_THE TASK_. Put the following lines into a numbered list, leaving out the blank lines, and include every one of the records.
--- Start of LISTING ---
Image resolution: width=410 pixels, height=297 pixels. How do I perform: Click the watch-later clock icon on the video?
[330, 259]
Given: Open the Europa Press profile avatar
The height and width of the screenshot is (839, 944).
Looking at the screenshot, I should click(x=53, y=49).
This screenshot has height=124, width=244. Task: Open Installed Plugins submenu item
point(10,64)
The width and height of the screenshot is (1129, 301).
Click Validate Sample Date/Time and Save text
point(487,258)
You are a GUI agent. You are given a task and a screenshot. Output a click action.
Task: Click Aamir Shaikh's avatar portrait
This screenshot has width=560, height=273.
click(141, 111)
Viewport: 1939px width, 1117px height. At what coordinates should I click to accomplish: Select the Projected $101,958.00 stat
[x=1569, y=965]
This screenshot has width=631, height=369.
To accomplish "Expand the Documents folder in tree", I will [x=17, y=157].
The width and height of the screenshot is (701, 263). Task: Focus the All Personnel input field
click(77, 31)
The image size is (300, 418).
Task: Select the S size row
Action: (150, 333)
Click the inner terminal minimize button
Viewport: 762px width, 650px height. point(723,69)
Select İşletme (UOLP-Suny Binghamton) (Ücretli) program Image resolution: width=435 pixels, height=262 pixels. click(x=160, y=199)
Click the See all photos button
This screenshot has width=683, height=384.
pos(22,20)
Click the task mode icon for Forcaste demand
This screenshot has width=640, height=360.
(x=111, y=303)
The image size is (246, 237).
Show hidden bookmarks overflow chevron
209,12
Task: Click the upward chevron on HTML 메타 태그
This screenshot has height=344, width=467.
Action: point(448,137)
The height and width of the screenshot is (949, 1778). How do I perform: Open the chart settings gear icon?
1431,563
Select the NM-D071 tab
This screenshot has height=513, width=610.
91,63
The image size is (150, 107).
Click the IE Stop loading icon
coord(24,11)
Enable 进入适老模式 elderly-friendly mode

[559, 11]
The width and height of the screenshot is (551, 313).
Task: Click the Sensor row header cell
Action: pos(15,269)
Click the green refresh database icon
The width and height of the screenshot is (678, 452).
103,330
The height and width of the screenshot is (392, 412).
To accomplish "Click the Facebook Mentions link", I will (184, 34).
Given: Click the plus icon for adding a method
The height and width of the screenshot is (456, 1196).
--- End of LISTING ---
_RESULT OF THIS TASK_.
1. Image resolution: width=410 pixels, height=297 pixels. How do I perform: Click the watch-later clock icon on the video?
2. [330, 259]
3. Given: Open the Europa Press profile avatar
4. The height and width of the screenshot is (839, 944).
5. Looking at the screenshot, I should click(x=53, y=49).
6. This screenshot has height=124, width=244. Task: Open Installed Plugins submenu item
7. point(10,64)
8. The width and height of the screenshot is (1129, 301).
9. Click Validate Sample Date/Time and Save text
10. point(487,258)
11. You are a GUI agent. You are given a task and a screenshot. Output a click action.
12. Task: Click Aamir Shaikh's avatar portrait
13. This screenshot has width=560, height=273.
14. click(141, 111)
15. Viewport: 1939px width, 1117px height. At what coordinates should I click to accomplish: Select the Projected $101,958.00 stat
16. [x=1569, y=965]
17. This screenshot has width=631, height=369.
18. To accomplish "Expand the Documents folder in tree", I will [x=17, y=157].
19. The width and height of the screenshot is (701, 263). Task: Focus the All Personnel input field
20. click(77, 31)
21. The image size is (300, 418).
22. Task: Select the S size row
23. Action: (150, 333)
24. Click the inner terminal minimize button
25. Viewport: 762px width, 650px height. point(723,69)
26. Select İşletme (UOLP-Suny Binghamton) (Ücretli) program Image resolution: width=435 pixels, height=262 pixels. click(x=160, y=199)
27. Click the See all photos button
28. This screenshot has width=683, height=384.
29. pos(22,20)
30. Click the task mode icon for Forcaste demand
31. This screenshot has width=640, height=360.
32. (x=111, y=303)
33. The image size is (246, 237).
34. Show hidden bookmarks overflow chevron
35. 209,12
36. Task: Click the upward chevron on HTML 메타 태그
37. This screenshot has height=344, width=467.
38. Action: point(448,137)
39. The height and width of the screenshot is (949, 1778). How do I perform: Open the chart settings gear icon?
40. 1431,563
41. Select the NM-D071 tab
42. This screenshot has height=513, width=610.
43. 91,63
44. The image size is (150, 107).
45. Click the IE Stop loading icon
46. coord(24,11)
47. Enable 进入适老模式 elderly-friendly mode
48. [559, 11]
49. The width and height of the screenshot is (551, 313).
50. Task: Click the Sensor row header cell
51. Action: pos(15,269)
52. Click the green refresh database icon
53. The width and height of the screenshot is (678, 452).
54. 103,330
55. The height and width of the screenshot is (392, 412).
56. To accomplish "Click the Facebook Mentions link", I will (184, 34).
57. Given: Click the plus icon for adding a method
58. The height and width of the screenshot is (456, 1196).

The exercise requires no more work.